▶ Tareas por hacer:
a) Transcribe del fragmento sobre el clero y el Estado laico todo lo que va desde "La Iglesia católica" hasta "reconozcan los propios.".
b) Según el fragmento sobre el clero y el Estado laico, ¿por qué la ofensiva contra la educación sexual resulta criminal? Responde en una a tres oraciones.
c) Retoma el fragmento sobre el clero y el Estado laico a partir de su última oración y continúa escribiéndolo.

Si bien hoy el clero no está convocando a la rebelión armada, siempre con el estilo hipócrita de quien tira la piedra y esconde la mano, sí se le ve envalentonado y dispuesto a retar el avance de la legalidad laica con el pretexto, al igual que en 1925, de que esta atenta contra la libertad religiosa y contra los valores tradicionales de la sociedad mexicana. Usa sus redes organizativas y su influencia para impulsar marchas contra la ampliación de derechos, con el pretexto de la defensa de unos valores tradicionales que en manera alguna están amenazados por otra cosa que no sea la realidad de una sociedad cambiante en su complejidad, en su información y en sus reclamos de mayores libertades.
La Iglesia católica clama hoy por recuperar el brazo del Estado para imponerle a toda la sociedad una moral particular que no puede ya difundir por medio del convencimiento. Ante el avance del secularismo, pretende que se legisle para recuperar su monopolio ideológico. Es la curia la que quiere imponer la restricción de derechos, no quienes buscan que se reconozcan los propios.
Si el tema del matrimonio igualitario es grave, la andanada contra la educación sexual es criminal, pues se vuelve cómplice no solo de la destrucción de la vida de millones de mujeres adolescentes condenadas a una maternidad prematura, al abandono escolar y a la disminución de sus expectativas de mejora económica, sino también de la diseminación de enfermedades de transmisión sexual potencialmente mortales o de graves consecuencias para la salud de sus portadores. Desde luego, según los curas y sus corifeos, lo que se debe promover es la abstinencia sexual, no el conocimiento pleno del propio cuerpo, pues ello puede conducir a la concupiscencia de la carne.

Entradas de datos guardadas:
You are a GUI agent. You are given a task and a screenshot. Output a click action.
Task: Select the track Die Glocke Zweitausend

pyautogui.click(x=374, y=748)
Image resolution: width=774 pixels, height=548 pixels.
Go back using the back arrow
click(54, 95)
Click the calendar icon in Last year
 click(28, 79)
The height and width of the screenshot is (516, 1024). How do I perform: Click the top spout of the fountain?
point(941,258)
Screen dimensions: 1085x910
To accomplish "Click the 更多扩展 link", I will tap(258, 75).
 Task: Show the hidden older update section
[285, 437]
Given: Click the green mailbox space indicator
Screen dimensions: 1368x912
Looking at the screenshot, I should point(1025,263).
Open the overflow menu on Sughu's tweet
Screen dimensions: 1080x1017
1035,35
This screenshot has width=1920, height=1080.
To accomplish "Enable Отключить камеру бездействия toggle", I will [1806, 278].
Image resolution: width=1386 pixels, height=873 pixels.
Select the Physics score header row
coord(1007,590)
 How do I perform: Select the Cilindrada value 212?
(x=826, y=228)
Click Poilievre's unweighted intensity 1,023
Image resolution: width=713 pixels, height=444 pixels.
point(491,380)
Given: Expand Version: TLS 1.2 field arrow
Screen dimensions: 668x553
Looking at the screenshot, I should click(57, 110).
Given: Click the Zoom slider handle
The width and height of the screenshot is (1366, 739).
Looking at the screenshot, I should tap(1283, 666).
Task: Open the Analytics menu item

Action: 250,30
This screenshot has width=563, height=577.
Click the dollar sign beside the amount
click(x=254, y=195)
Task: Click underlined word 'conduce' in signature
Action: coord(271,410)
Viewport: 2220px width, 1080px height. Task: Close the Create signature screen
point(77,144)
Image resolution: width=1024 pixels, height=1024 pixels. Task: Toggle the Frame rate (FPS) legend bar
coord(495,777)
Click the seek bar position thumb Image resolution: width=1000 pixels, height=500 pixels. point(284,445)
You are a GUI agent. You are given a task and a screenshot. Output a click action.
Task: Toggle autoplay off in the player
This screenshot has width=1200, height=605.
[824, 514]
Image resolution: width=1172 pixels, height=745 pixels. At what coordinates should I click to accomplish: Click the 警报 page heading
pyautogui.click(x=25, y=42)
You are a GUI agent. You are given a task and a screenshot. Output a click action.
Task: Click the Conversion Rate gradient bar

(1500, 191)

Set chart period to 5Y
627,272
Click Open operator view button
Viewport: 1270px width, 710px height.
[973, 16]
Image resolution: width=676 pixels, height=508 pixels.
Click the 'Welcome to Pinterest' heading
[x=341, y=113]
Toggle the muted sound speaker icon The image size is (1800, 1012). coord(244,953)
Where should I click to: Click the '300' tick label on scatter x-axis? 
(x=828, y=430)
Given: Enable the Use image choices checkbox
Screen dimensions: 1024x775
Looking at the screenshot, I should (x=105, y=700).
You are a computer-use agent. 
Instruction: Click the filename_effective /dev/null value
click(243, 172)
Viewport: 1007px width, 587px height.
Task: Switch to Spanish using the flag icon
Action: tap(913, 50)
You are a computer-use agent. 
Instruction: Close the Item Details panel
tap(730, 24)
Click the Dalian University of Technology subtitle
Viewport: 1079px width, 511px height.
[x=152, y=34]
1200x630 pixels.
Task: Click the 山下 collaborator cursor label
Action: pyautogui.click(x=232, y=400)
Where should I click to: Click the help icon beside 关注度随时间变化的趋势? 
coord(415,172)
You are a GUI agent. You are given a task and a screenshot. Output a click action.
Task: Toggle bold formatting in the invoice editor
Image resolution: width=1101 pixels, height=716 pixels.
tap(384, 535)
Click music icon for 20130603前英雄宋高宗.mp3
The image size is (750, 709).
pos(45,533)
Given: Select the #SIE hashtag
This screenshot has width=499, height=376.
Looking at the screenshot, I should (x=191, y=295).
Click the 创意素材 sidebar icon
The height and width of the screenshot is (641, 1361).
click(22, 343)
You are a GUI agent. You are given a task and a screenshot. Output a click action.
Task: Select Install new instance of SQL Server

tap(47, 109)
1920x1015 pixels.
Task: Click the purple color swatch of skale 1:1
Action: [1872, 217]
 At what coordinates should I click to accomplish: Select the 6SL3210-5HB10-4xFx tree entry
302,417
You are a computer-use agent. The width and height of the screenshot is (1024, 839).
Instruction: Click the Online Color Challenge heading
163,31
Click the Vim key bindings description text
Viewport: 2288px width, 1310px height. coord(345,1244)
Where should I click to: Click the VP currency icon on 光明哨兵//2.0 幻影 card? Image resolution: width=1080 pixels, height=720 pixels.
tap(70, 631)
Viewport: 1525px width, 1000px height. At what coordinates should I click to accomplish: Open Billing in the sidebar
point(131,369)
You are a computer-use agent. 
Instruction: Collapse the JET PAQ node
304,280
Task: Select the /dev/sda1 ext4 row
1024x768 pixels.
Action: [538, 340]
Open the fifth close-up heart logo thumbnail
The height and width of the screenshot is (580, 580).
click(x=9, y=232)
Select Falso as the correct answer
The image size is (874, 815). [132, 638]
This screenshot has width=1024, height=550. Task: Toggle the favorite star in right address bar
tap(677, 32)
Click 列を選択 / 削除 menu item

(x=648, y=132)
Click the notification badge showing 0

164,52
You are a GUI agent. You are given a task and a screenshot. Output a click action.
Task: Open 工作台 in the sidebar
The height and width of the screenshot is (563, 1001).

▶ Respuestas a tareas:
a)
La Iglesia católica clama hoy por recuperar el brazo del Estado para imponerle a toda la sociedad una moral particular que no puede ya difundir por medio del convencimiento. Ante el avance del secularismo, pretende que se legisle para recuperar su monopolio ideológico. Es la curia la que quiere imponer la restricción de derechos, no quienes buscan que se reconozcan los propios.

b) Porque se vuelve cómplice de la destrucción de la vida de millones de mujeres adolescentes condenadas a una maternidad prematura, al abandono escolar y a la disminución de sus expectativas de mejora económica. También es cómplice de la diseminación de enfermedades de transmisión sexual potencialmente mortales o de graves consecuencias para la salud de sus portadores.

c)
Nadie le impide ni a los curas –ellos que tantas muestras dan de continencia sexual– ni a las pías madres de familia que llaman a la mutilación de los textos, que promuevan la abstinencia entre su grey y entre sus hijos. Sin embargo, la responsabilidad del Estado es con toda la sociedad y el principio de laicidad implica que la educación debe sustentarse en la evidencia, la cual demuestra que el deseo sexual es consubstancial a la adolescencia y que los llamados a la abstinencia tienen menos fuerza que los llamados a misa. Eliminar la educación sexual de los libros de texto sería un retroceso de consecuencias gravísimas, que México ya pagó cuando el gobierno, por temor a las amenazas levantiscas de la Iglesia –con la que había pactado la desobediencia de la ley para acabar con la guerra en 1929– canceló su programa de educación sexual en 1934 y aceptó la renuncia del entonces secretario de Educación Pública, Narciso Bassols.
Hoy, el secretario Aurelio Nuño trata de evitar el conflicto diciendo que nada se va a modificar en cuanto a educación sexual, que todo queda como está desde la década de 1990 y en los textos de 2010. Aturullado, el secretario de Educación no quiere menearle; demasiado tiene ya con el conflicto magisterial. Pero ceder en este terreno es seguir dejando pasar la imposición de una moral particular a una sociedad diversa y plural. La ética del laicismo parte del reconocimiento a la diversidad, pero implica la creación de un marco de convivencia común en la que el Estado no es mero actor pasivo, sino promotor del conocimiento basado en la evidencia y de la tolerancia sin discriminaciones. Habrá que seguir dando la batalla.